Given problem | Reproduce the text of each of the following records verbatim, omitting the pictures.

——————

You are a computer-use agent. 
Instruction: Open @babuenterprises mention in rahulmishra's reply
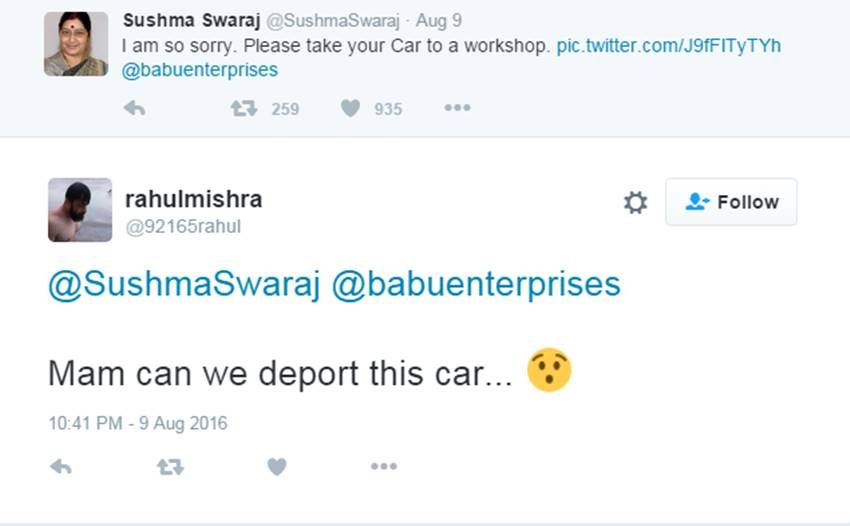pyautogui.click(x=476, y=284)
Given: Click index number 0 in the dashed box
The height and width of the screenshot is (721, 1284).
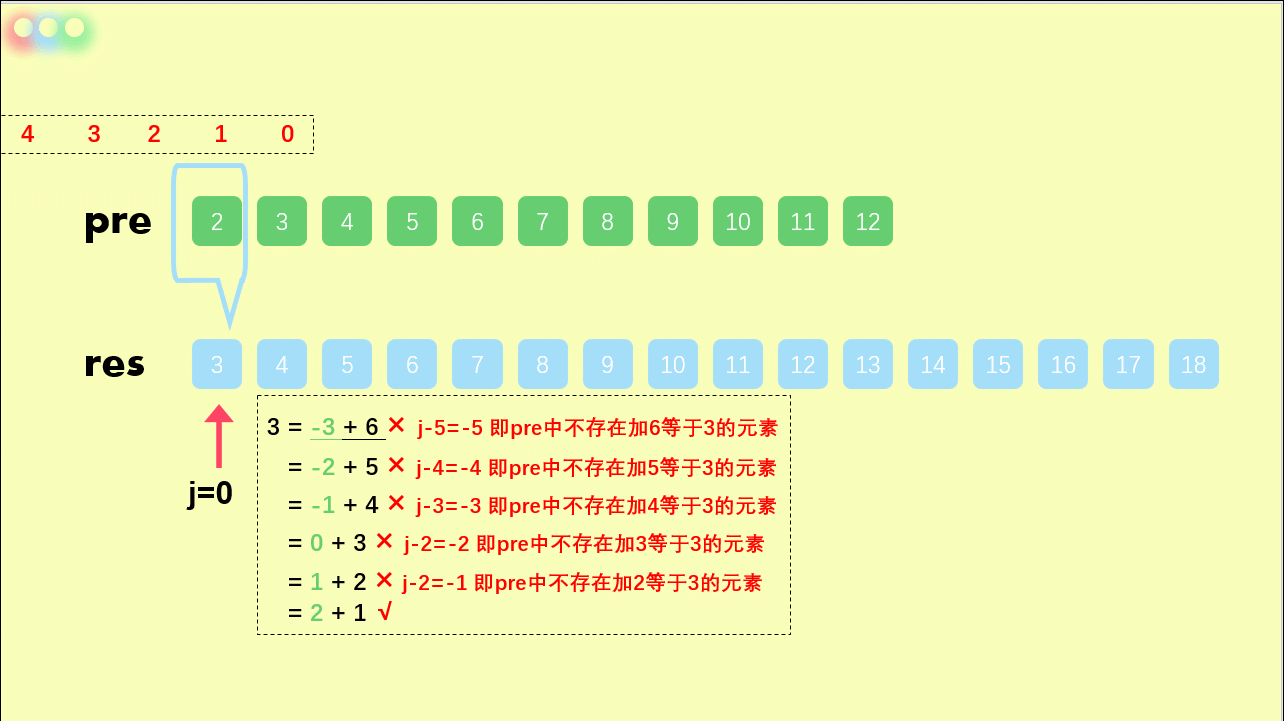Looking at the screenshot, I should pyautogui.click(x=286, y=133).
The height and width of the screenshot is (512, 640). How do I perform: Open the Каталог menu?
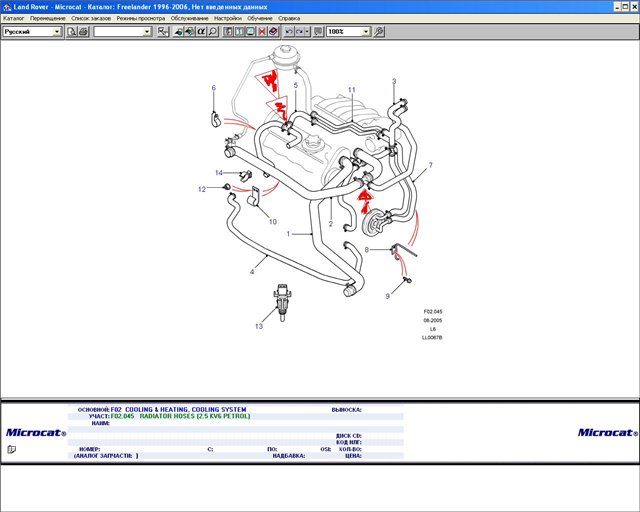[14, 18]
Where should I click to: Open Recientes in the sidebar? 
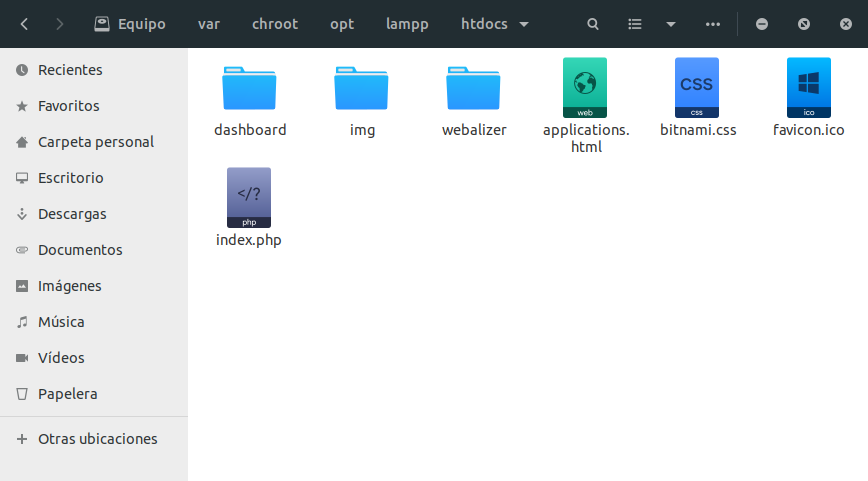70,70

——————

Response for this exercise |
You are a computer-use agent. 
Instruction: Open @babuenterprises mention in rahulmishra's reply
pyautogui.click(x=476, y=284)
Given: Click index number 0 in the dashed box
The height and width of the screenshot is (721, 1284).
Looking at the screenshot, I should pyautogui.click(x=286, y=133).
The height and width of the screenshot is (512, 640). How do I perform: Open the Каталог menu?
[14, 18]
Where should I click to: Open Recientes in the sidebar? 
70,70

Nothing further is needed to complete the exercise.